In a report released last week, Finland-based cyber security firm F-Secure identified the malware as NanHaiShu (translated as South China Sea rat), a Remote Access Trojan that can access information from infected computers to its command server. STAR/File photo
MANILA, Philippines – Malware traced by a security firm to China has been discovered to have spied on the Philippine government and other parties related to the territorial dispute in the West Philippine Sea.

In a report released last week, Finland-based cyber security firm F-Secure identified the malware as NanHaiShu (translated as South China Sea rat), a Remote Access Trojan that can access information from infected computers to its command server.

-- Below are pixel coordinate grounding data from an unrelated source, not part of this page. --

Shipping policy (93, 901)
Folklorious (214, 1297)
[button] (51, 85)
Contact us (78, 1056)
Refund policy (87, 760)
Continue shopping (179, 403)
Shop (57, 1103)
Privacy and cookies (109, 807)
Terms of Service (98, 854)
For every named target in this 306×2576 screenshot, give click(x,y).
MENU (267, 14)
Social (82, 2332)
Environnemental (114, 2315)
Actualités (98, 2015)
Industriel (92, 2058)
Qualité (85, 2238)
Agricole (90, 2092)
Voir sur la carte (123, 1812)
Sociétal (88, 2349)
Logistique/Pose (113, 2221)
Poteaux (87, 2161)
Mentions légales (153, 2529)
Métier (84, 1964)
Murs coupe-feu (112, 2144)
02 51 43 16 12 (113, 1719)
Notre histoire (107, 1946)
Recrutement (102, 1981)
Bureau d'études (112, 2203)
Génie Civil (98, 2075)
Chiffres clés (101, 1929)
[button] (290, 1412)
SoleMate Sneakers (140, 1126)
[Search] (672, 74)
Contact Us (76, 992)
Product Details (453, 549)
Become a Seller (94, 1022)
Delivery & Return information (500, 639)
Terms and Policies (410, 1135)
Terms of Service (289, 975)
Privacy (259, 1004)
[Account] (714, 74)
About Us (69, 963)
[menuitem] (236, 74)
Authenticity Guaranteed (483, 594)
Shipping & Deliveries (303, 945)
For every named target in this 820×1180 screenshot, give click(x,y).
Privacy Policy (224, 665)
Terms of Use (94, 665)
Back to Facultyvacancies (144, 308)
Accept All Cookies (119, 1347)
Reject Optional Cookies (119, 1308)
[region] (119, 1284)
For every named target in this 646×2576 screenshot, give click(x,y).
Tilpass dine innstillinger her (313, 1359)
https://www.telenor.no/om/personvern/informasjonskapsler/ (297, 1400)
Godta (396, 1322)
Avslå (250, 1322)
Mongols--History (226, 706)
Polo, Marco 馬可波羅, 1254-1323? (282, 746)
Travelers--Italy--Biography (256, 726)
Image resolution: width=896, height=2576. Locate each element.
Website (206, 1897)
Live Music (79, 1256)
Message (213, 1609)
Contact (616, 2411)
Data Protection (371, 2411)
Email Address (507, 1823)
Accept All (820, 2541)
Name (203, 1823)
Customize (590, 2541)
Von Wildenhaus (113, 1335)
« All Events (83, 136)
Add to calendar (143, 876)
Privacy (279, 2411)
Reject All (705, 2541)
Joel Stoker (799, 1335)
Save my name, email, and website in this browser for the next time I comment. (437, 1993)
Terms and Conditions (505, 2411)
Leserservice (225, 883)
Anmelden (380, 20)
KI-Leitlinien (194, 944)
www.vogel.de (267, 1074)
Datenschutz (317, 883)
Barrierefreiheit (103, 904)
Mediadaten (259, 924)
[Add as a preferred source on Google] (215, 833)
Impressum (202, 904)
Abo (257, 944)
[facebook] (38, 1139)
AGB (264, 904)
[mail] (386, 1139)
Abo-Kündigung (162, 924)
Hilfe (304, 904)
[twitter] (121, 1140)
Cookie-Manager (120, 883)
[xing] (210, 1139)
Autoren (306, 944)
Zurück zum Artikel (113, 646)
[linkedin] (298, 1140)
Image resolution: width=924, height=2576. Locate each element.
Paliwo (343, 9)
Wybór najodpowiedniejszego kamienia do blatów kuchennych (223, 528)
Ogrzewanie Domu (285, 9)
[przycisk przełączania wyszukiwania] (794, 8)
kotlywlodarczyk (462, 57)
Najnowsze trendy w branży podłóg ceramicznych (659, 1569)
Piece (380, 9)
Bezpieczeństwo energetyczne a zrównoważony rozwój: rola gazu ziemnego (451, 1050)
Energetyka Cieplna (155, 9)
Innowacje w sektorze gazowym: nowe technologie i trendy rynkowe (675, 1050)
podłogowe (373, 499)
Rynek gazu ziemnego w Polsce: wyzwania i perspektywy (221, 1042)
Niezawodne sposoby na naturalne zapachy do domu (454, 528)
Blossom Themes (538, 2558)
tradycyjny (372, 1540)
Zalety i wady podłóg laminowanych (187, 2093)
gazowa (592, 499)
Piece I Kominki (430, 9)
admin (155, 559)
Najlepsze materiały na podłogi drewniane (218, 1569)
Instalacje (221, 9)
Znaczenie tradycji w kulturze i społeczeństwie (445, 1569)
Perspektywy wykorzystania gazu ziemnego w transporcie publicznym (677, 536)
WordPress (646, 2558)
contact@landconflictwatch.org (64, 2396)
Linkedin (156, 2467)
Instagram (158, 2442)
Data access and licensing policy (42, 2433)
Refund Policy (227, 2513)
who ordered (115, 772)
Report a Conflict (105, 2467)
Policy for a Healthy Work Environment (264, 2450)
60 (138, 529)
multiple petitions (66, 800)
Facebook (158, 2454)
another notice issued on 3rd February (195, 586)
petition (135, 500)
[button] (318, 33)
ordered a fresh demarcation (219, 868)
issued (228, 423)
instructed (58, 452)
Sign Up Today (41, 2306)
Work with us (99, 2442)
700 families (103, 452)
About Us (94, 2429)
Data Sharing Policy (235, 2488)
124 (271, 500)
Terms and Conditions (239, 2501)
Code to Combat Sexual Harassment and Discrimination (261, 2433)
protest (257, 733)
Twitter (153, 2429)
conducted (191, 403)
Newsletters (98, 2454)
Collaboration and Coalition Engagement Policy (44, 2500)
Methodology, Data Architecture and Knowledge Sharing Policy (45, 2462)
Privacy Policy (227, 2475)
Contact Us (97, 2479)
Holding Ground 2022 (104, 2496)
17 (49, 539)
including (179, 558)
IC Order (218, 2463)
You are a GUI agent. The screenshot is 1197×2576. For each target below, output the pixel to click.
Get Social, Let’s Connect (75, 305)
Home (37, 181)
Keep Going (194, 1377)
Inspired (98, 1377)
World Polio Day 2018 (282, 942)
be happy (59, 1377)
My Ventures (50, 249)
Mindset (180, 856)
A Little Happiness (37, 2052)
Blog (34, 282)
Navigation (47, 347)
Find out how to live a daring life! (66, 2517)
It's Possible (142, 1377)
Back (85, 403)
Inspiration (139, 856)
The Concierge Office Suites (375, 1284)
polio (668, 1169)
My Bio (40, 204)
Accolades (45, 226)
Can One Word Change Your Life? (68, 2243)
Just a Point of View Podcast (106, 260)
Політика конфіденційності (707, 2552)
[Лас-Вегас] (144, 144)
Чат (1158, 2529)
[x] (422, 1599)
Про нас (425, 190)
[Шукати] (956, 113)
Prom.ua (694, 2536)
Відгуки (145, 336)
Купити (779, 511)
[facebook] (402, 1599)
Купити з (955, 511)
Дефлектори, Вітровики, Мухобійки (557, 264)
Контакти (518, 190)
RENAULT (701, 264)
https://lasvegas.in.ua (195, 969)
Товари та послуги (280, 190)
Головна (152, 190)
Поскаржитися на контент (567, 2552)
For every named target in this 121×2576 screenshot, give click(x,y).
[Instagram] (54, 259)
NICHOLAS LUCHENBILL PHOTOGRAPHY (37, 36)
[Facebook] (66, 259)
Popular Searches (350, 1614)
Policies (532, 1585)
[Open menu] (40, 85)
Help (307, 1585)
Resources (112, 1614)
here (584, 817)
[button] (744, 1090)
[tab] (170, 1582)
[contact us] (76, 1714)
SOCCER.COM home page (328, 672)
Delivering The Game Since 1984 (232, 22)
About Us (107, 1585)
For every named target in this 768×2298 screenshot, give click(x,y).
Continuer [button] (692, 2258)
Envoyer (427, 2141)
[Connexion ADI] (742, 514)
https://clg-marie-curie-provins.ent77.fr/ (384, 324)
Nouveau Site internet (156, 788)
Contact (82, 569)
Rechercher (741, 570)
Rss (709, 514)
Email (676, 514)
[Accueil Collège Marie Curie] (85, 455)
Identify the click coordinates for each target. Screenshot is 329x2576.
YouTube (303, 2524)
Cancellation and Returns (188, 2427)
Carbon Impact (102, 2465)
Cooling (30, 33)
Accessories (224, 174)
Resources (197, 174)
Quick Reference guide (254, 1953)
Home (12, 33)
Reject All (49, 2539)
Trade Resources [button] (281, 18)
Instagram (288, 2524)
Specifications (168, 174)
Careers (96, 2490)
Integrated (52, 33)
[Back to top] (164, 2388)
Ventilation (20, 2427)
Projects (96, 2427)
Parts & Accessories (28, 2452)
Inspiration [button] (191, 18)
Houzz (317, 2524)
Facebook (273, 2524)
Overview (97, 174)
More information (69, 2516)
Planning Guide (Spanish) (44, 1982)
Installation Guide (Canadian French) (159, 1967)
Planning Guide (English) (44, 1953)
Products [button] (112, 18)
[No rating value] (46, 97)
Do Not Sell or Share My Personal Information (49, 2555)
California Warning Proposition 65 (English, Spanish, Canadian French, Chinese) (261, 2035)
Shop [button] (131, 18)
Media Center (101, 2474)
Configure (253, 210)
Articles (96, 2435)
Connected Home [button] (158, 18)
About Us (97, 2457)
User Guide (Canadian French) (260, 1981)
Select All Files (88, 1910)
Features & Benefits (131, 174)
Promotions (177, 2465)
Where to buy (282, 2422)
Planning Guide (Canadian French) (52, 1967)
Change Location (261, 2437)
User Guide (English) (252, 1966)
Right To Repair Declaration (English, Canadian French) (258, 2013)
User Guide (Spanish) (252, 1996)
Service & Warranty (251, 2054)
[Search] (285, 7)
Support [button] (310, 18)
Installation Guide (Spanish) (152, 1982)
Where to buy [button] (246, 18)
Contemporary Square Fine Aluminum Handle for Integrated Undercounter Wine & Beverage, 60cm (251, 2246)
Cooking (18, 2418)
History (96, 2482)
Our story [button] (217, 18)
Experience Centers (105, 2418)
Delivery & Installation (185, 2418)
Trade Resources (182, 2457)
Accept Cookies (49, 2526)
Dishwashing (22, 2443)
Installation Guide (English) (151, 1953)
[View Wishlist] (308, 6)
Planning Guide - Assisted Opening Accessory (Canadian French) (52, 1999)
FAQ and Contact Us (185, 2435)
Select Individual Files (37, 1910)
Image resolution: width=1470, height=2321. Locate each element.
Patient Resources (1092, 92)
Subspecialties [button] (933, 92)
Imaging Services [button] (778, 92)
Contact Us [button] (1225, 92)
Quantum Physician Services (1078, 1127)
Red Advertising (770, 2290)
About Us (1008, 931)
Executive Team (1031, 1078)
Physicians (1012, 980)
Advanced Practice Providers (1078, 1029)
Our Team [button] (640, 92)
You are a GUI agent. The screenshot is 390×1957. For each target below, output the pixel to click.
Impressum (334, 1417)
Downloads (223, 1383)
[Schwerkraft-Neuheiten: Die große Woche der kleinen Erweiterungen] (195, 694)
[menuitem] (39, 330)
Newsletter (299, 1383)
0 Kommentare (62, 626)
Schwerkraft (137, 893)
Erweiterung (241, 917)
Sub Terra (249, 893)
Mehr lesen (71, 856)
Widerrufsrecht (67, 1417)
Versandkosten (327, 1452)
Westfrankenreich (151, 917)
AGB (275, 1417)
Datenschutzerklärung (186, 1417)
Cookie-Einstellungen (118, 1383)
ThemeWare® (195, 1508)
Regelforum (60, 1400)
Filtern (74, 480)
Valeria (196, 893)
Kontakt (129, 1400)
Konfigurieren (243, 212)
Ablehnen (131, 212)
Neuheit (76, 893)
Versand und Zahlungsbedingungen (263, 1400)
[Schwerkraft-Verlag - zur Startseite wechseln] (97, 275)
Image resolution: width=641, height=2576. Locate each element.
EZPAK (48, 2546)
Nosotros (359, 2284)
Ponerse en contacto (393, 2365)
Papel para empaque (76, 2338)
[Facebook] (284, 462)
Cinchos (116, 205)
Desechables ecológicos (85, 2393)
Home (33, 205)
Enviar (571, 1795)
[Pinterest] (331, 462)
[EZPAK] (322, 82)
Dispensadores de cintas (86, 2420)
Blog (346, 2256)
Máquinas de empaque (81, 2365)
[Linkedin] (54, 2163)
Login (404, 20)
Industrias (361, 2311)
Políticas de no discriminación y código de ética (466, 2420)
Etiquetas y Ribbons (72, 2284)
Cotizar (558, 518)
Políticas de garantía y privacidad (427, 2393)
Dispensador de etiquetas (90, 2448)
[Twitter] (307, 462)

“The threat actors behind this malware target government and private-sector organizations that were directly or indirectly involved in the international territorial dispute centering on the South China Sea,” said F-Secure in a statement.

“Based on our observations, the timings of the attacks indicated political motivation, as they occurred either within a month following notable news reports related to the dispute, or within a month leading up to publicly known political events featuring the said issue,” it added.

On its white paper about the malware, F-Secure said NanHaiShu has been discovered in the wild a couple of year ago, but appeared to have been used to target specific websites such as the Philippine Department of Justice (DOJ), the organizers of the 2015 Asia Pacific Economic Cooperation held in Manila and an unidentified international law firm involved in the Philippine case against China.

“The common denominator among the targets selected is that they have some relation to the territorial dispute revolving around the South China Sea,” said the cyber security firm.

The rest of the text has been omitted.